> [Extract]:
---

Understanding Return On Capital Employed (ROCE)

For those that aren't sure what ROCE is, it measures the amount of pre-tax profits a company can generate from the capital employed in its business. Analysts use this formula to calculate it for Kronos Worldwide:

Return on Capital Employed = Earnings Before Interest and Tax (EBIT) ÷ (Total Assets - Current Liabilities)

0.062 = US$109m ÷ (US$2.0b - US$202m) (Based on the trailing twelve months to June 2021).

Thus, Kronos Worldwide has an ROCE of 6.2%. In absolute terms, that's a low return and it also under-performs the Chemicals industry average of 9.8%.

Check out our latest analysis for Kronos Worldwide

roce
NYSE:KRO Return on Capital Employed October 8th 2021

Above you can see how the current ROCE for Kronos Worldwide compares to its prior returns on capital, but there's only so much you can tell from the past. If you'd like, you can check out the forecasts from the analysts covering Kronos Worldwide here for free.

How Are Returns Trending?

We're delighted to see that Kronos Worldwide is reaping rewards from its investments and is now generating some pre-tax profits. The company was generating losses five years ago, but now it's earning 6.2% which is a sight for sore eyes. Not only that, but the company is utilizing 73% more capital than before, but that's to be expected from a company trying to break into profitability. This can tell us that the company has plenty of reinvestment opportunities that are able to generate higher returns.

---

(Source records)

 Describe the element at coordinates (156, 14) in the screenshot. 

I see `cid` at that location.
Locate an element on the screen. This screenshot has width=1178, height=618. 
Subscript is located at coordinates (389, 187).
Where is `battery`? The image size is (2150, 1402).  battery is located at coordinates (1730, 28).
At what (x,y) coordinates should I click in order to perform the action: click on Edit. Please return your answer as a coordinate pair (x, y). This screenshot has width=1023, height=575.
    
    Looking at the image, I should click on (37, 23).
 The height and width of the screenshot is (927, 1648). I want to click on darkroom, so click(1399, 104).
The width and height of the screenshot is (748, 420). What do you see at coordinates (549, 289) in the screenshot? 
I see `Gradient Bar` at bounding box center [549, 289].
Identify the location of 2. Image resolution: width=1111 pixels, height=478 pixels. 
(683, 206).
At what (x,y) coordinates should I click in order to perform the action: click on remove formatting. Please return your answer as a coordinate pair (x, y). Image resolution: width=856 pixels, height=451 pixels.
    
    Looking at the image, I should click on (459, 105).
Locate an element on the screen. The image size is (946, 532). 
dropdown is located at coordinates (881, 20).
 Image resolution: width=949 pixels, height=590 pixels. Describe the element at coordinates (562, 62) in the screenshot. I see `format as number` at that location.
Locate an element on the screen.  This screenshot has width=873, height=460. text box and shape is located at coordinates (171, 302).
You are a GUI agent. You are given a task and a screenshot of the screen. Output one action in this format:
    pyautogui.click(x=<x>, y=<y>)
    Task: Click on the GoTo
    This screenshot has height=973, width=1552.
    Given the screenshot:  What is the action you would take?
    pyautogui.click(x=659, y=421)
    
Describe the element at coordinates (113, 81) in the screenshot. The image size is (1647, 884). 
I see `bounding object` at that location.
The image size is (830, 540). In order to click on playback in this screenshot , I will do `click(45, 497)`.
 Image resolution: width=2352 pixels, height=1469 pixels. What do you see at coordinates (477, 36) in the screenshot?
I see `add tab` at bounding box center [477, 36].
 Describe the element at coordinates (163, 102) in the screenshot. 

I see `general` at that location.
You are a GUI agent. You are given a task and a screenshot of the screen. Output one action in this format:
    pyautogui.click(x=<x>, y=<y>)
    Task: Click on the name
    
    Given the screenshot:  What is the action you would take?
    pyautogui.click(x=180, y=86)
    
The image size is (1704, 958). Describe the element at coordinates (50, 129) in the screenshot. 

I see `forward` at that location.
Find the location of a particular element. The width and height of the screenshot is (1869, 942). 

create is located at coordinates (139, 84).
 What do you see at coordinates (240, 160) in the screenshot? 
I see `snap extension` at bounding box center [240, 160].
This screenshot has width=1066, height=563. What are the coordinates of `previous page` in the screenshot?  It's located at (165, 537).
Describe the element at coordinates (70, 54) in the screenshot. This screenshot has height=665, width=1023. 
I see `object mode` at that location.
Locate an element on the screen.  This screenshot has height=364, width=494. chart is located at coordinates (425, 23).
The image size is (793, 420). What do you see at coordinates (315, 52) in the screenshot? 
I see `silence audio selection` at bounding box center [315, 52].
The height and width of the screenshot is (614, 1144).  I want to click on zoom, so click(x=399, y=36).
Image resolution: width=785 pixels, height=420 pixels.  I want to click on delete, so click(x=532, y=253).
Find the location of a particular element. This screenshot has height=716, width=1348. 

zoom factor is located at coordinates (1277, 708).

---

> [What you will do]:
[1] Based on the ROCE text above, decide whether each statement agrees with it: (a) Kronos Worldwide's ROCE is higher than the Chemicals industry average; (b) the ROCE calculation is based on the trailing twelve months to June 2021; (c) Kronos Worldwide was generating losses five years ago. Answer yes or no for each, and quote the deciding words of the text.
[2] Output the part of the ROCE text above between "We're delighted to" and "generate higher returns.", inclusive, copying it word for word.

> [Solutions to the exercise]:
[1]
(a) No: "it also under-performs the Chemicals industry average of 9.8%"
(b) Yes: "(Based on the trailing twelve months to June 2021)"
(c) Yes: "The company was generating losses five years ago"

[2]
We're delighted to see that Kronos Worldwide is reaping rewards from its investments and is now generating some pre-tax profits. The company was generating losses five years ago, but now it's earning 6.2% which is a sight for sore eyes. Not only that, but the company is utilizing 73% more capital than before, but that's to be expected from a company trying to break into profitability. This can tell us that the company has plenty of reinvestment opportunities that are able to generate higher returns.